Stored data
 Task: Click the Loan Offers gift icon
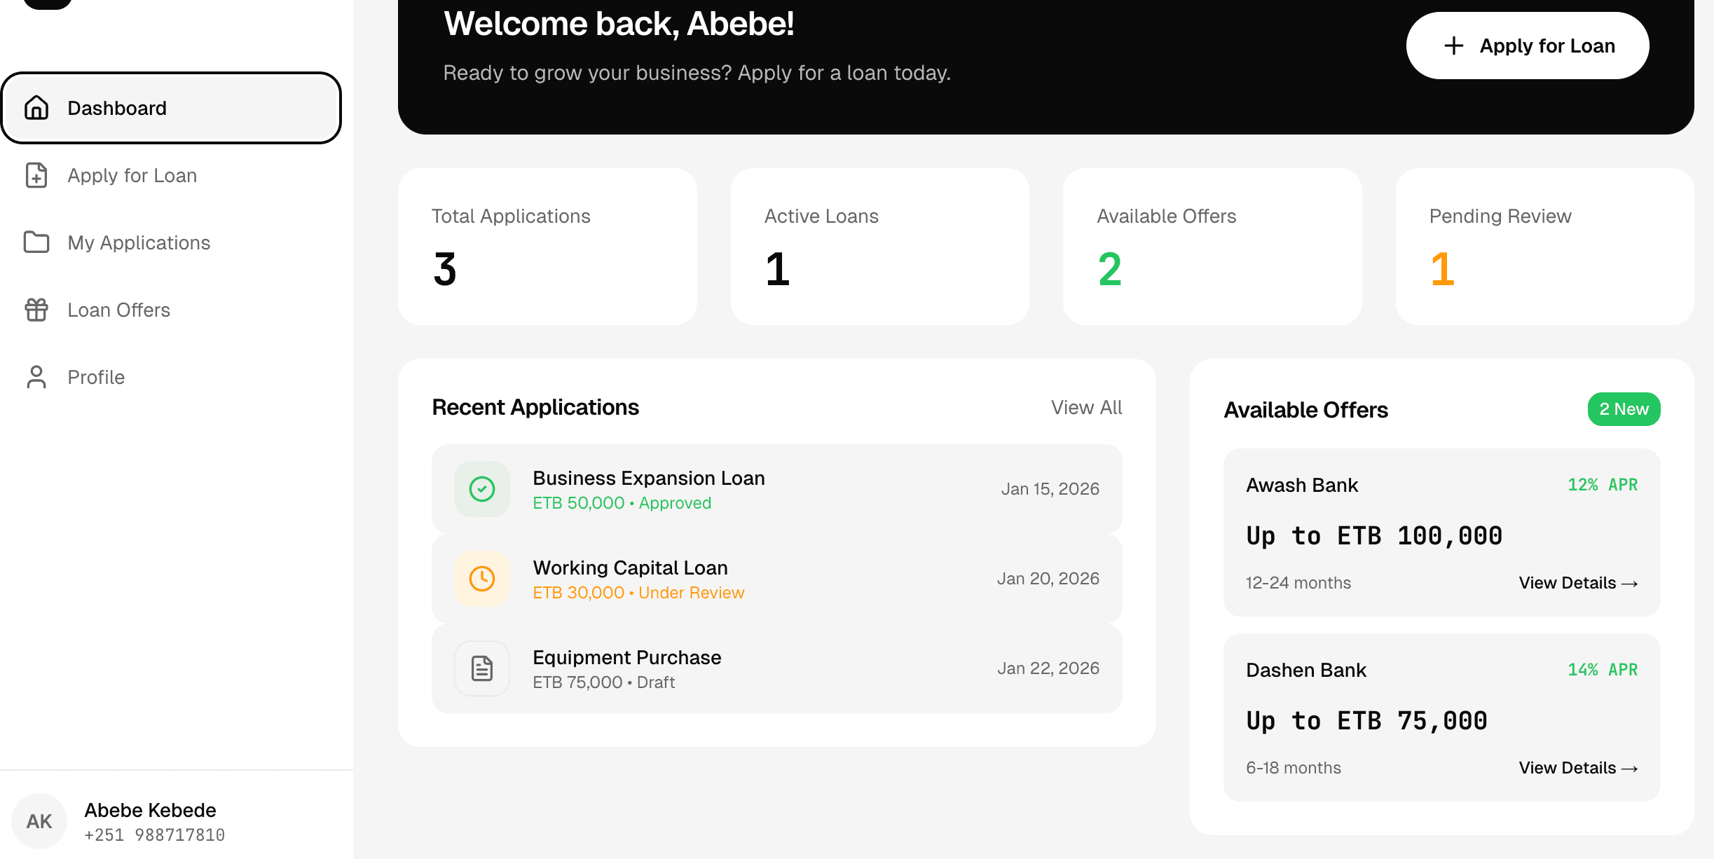37,310
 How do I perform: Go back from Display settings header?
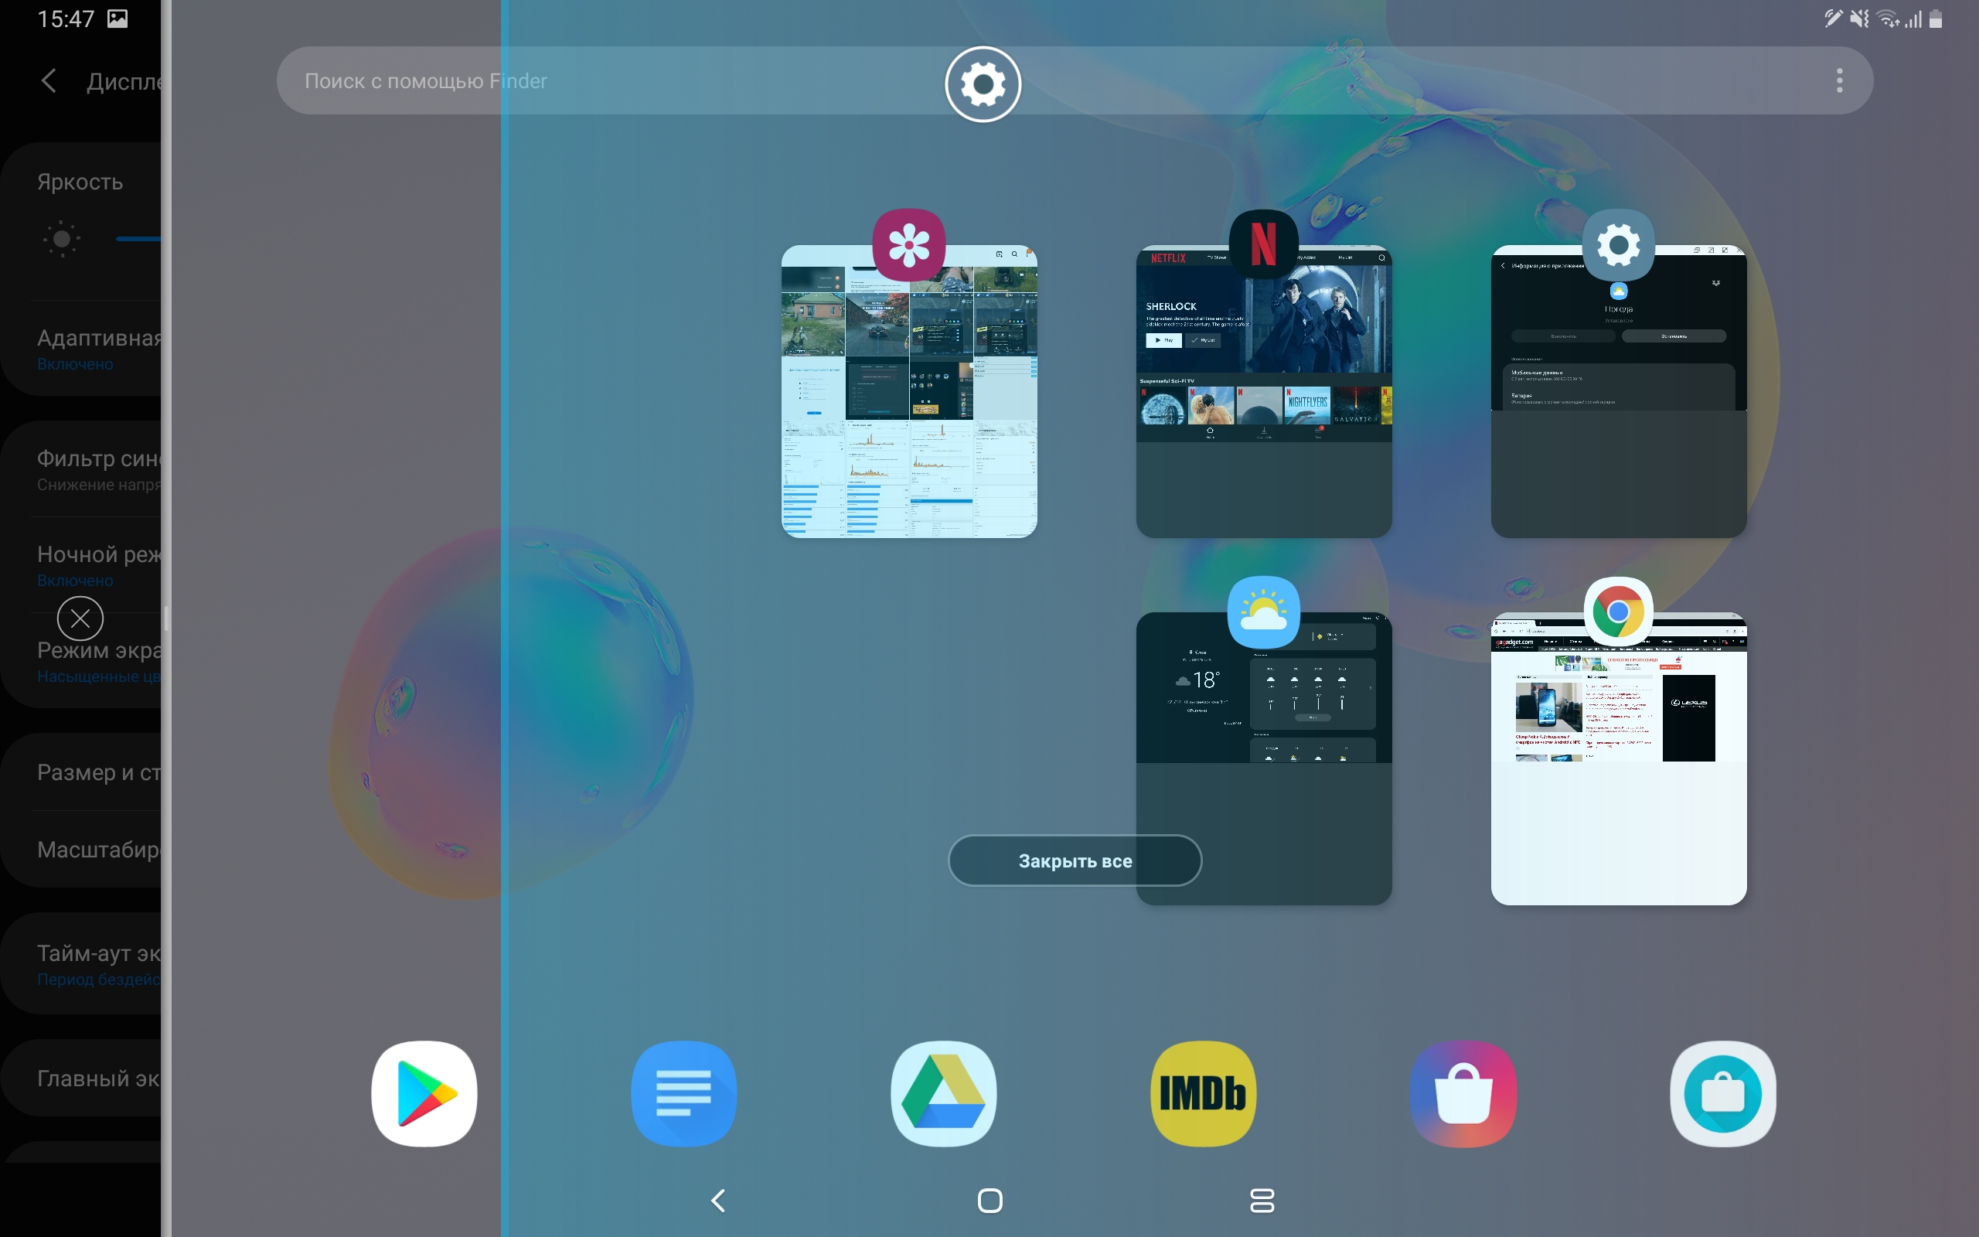pos(49,80)
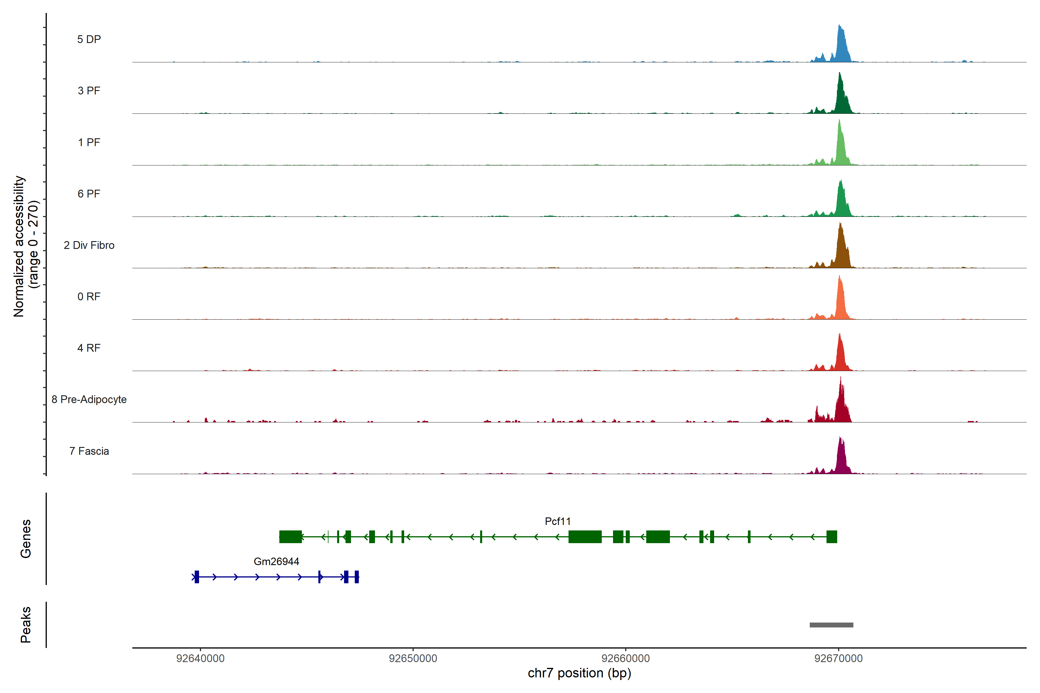Viewport: 1040px width, 693px height.
Task: Select the 3 PF track label
Action: (x=89, y=91)
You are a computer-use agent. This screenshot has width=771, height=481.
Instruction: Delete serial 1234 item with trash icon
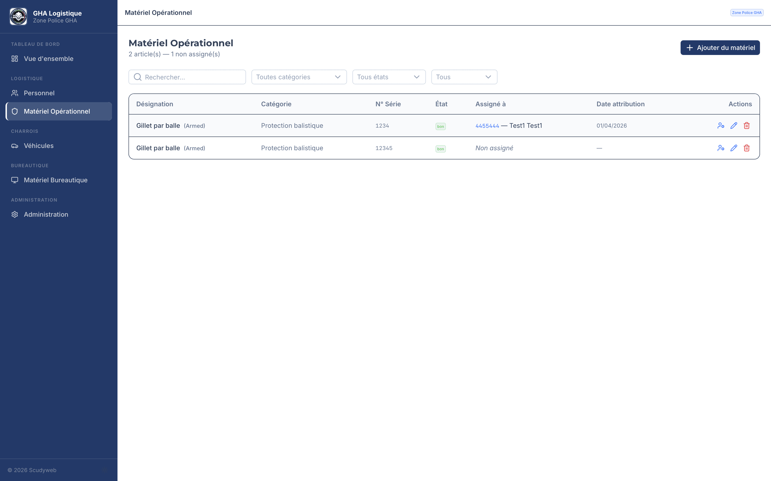click(746, 126)
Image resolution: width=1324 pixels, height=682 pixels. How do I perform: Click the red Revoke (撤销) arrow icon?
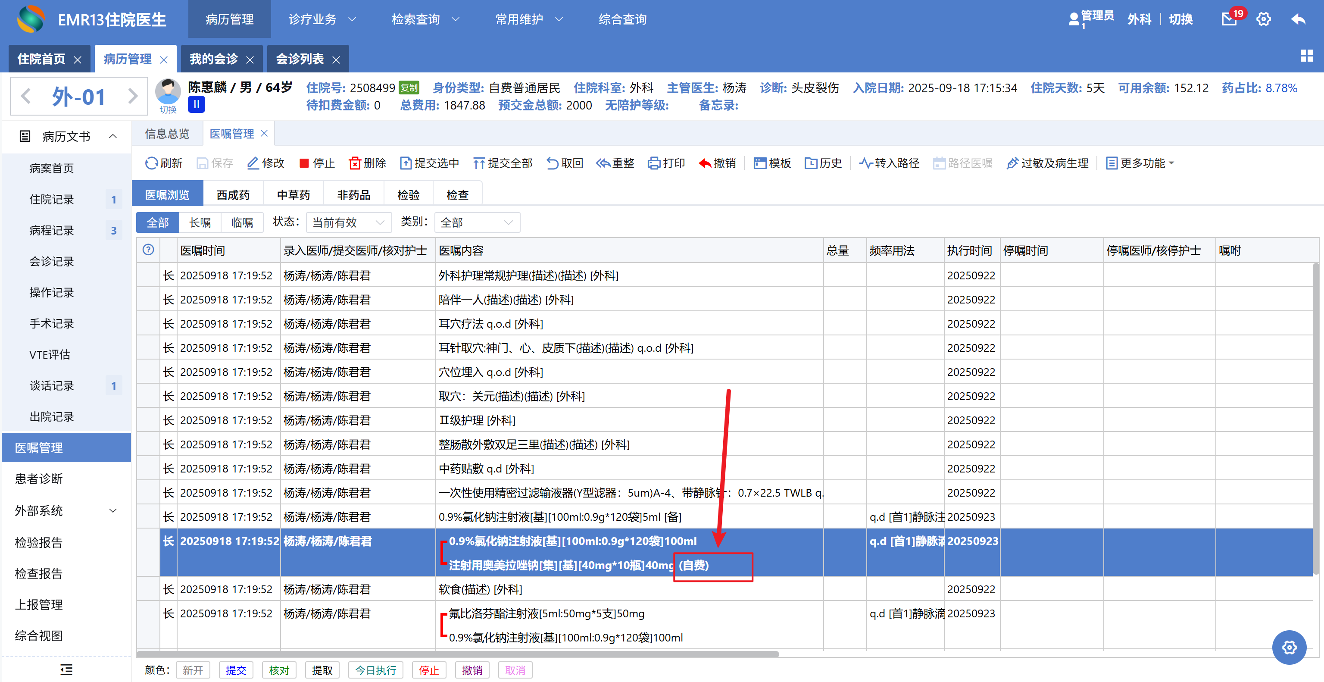pyautogui.click(x=705, y=163)

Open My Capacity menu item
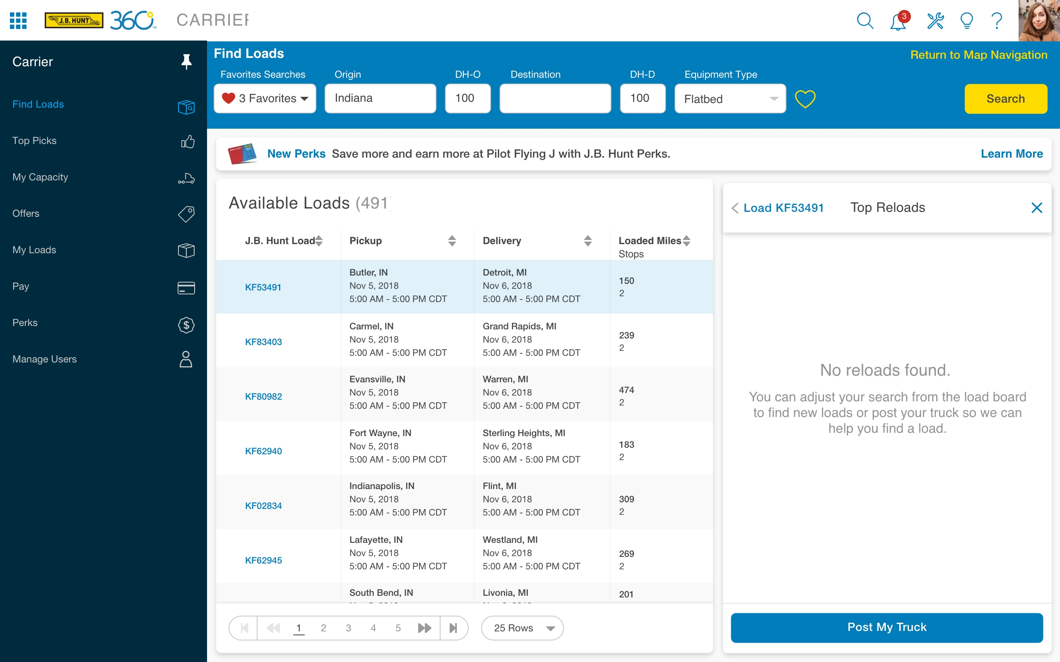click(x=40, y=177)
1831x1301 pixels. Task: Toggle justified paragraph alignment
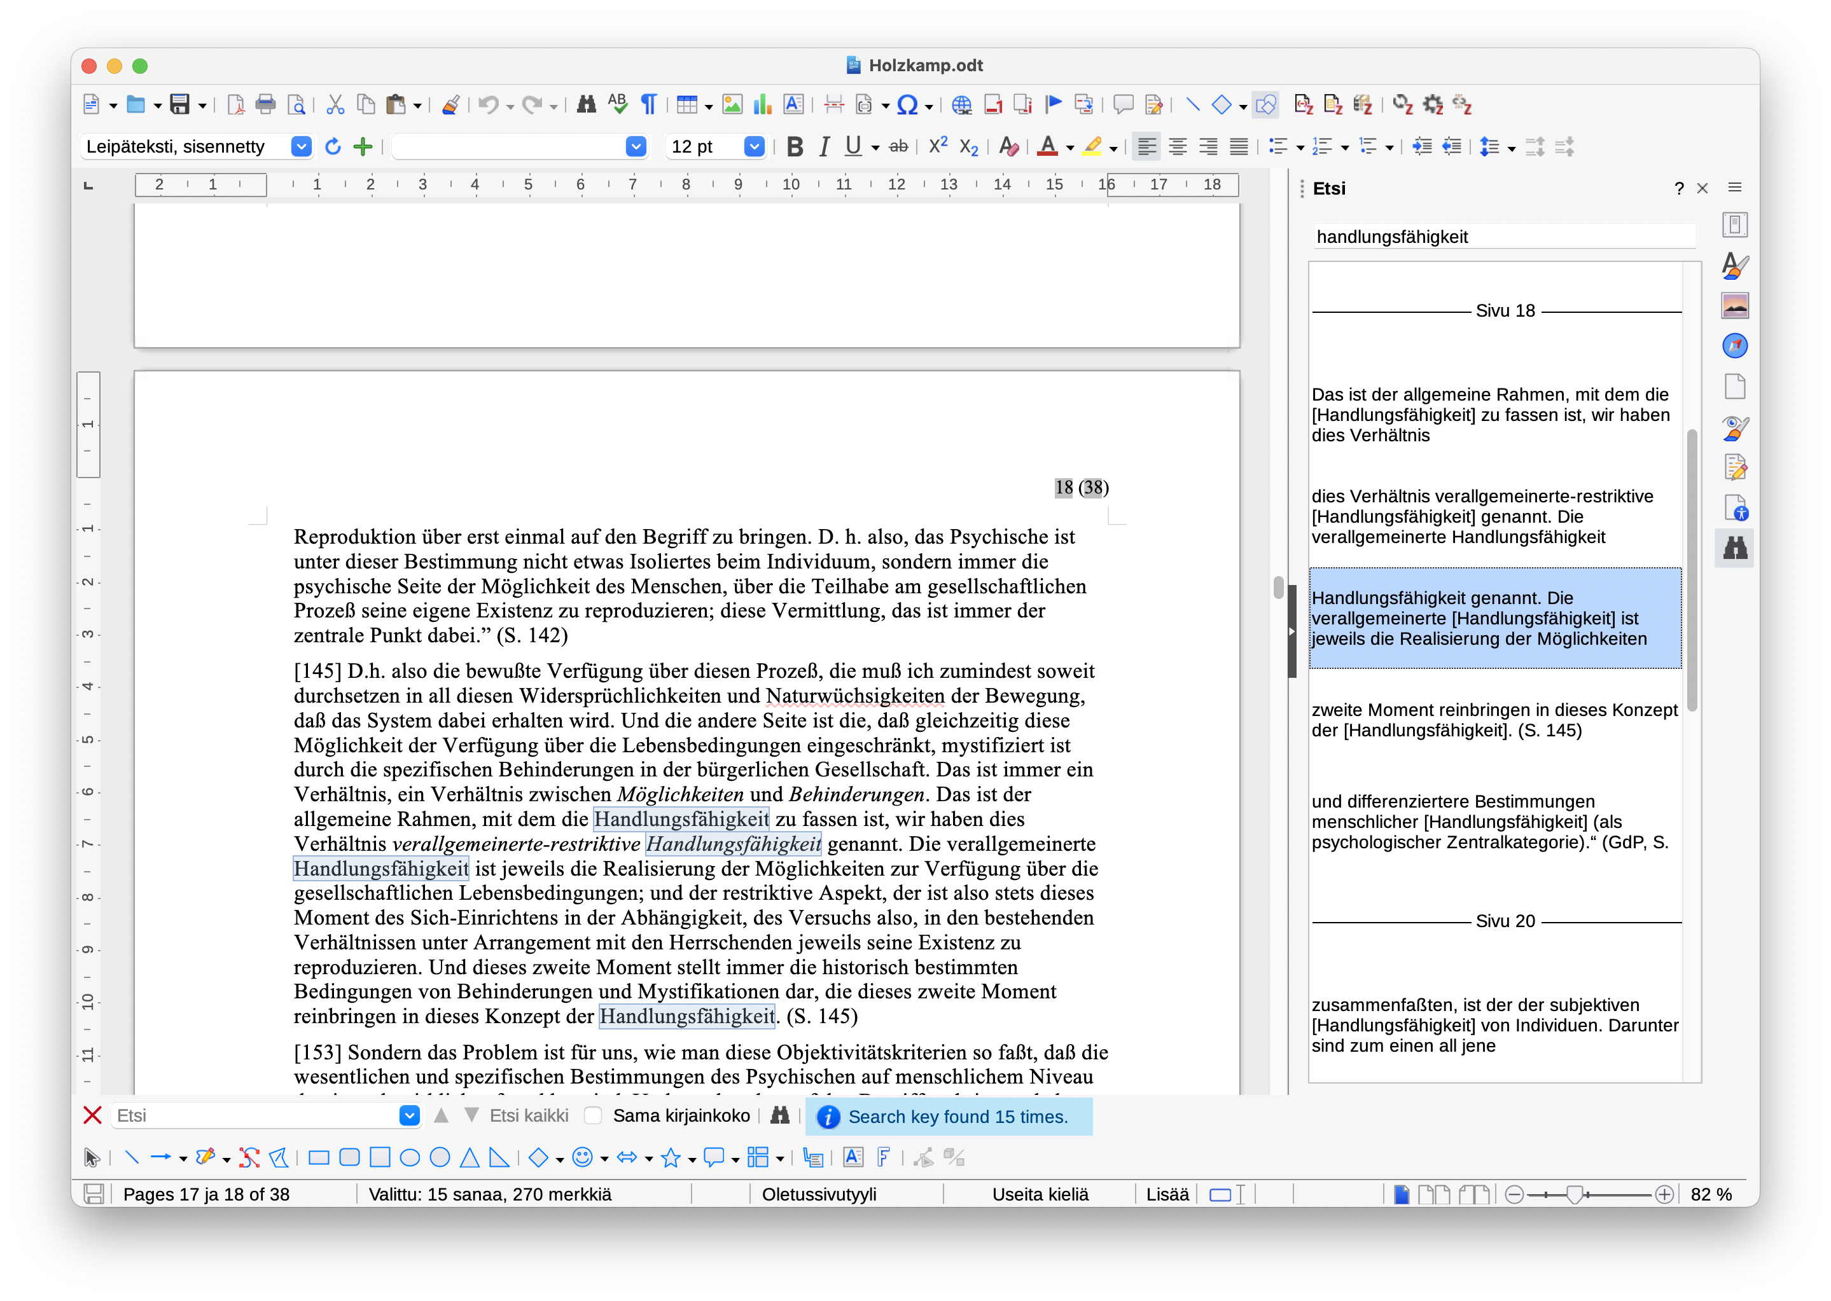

## PROBLEM DESCRIPTION:
Drop the pictures and reproduce the rest of the entries above exactly.

## EXERCISE SOLUTION:
 Task: Click the Loan Offers gift icon
37,310
 How do I perform: Go back from Display settings header?
pos(49,80)
Viewport: 1040px width, 693px height.
Task: Select the 3 PF track label
Action: (x=89, y=91)
You are a computer-use agent. This screenshot has width=771, height=481.
Instruction: Delete serial 1234 item with trash icon
click(746, 126)
Image resolution: width=1324 pixels, height=682 pixels. How do I perform: Click the red Revoke (撤销) arrow icon?
pyautogui.click(x=705, y=163)

Open My Capacity menu item
click(x=40, y=177)
1831x1301 pixels. Task: Toggle justified paragraph alignment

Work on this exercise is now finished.